Great news for Cincinnati’s tourist economy: The moose are coming.
After a year of isolation, the International Moose Convention at the Duke Energy Convention Center — which is, just to be clear, a five-day meeting of people involved in the Loyal Order of the Moose and not a caucus of forest-dwelling ungulates — is bringing thousands of people into the region’s hotels, restaurants and businesses.
“Certainly we're going to go to the ball park, there's going to be various entertainment programs,” said attendee Mark Klein, who came to Cincinnati from California for the event. “We want to see the riverfront."
It’s a heartening sign for the local hospitality industry, which struggled and scrimped to survive a locked-down 2020. Some Cincinnati-area hotels saw their occupancy rates drop to 16%.

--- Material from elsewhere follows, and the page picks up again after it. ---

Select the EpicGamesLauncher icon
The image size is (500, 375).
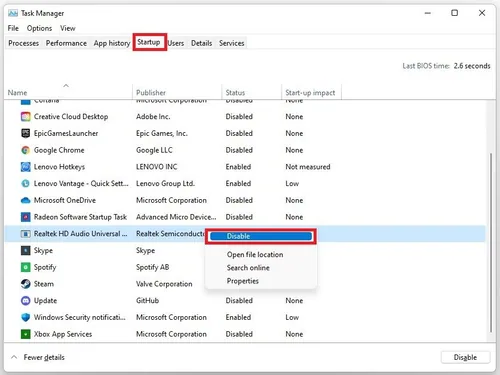tap(25, 133)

“Hotels that typically run 70% occupancy dropped down to about 20%,” said MeetNKY CEO Julie Kirkpatrick. “If you’re gauging how far the decline was, it was worse than 9/11. Worse than the financial disaster of 2008. It was unprecedented.”
Randie Adam, VP of marketing for the Cincinnati USA Convention and Visitors Bureau, estimated that Moose International brought 5,000 attendees to the Tri-State.

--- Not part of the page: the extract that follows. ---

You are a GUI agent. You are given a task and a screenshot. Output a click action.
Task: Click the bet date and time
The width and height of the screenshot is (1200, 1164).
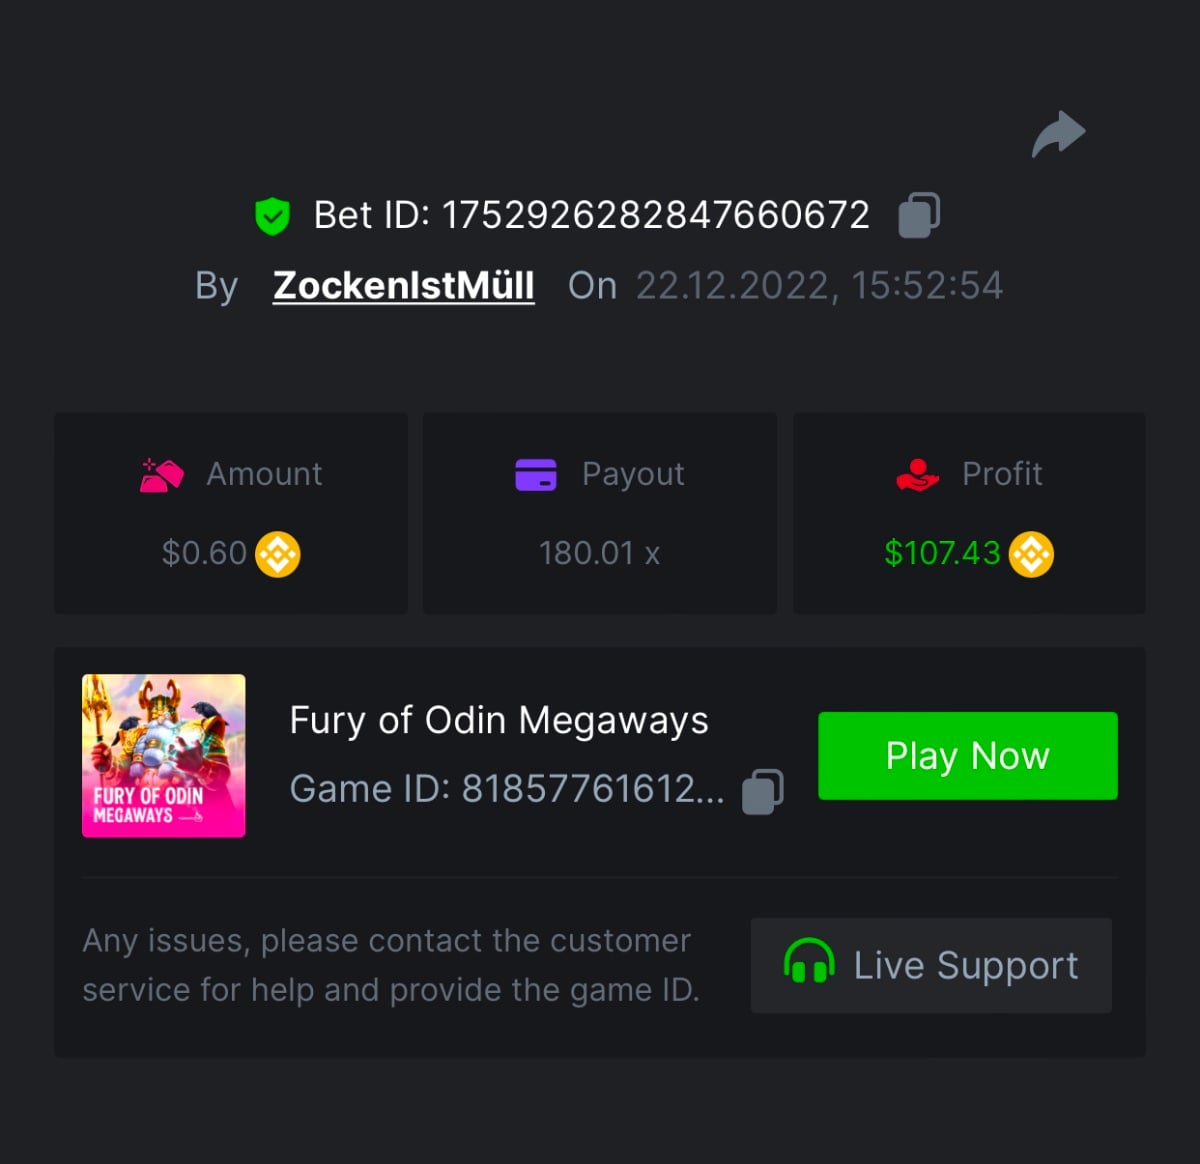[819, 286]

“They’re staying in 22 different hotels in the region,” she added. “So they are from here in downtown out to the airport. We’ve got 40 buses shuttling them to downtown and back.”
Adam said the Duke Energy Convention Center has hosted two smaller conventions since the start of 2021, but the International Moose Convention kicks off a series of much bigger engagements through the end of the year. Other conventions listed on the center’s calendar include the Mennonite Church USA Convention in early July, multiple bridal shows, and the two-day Cannabis Industry Summit & Expo.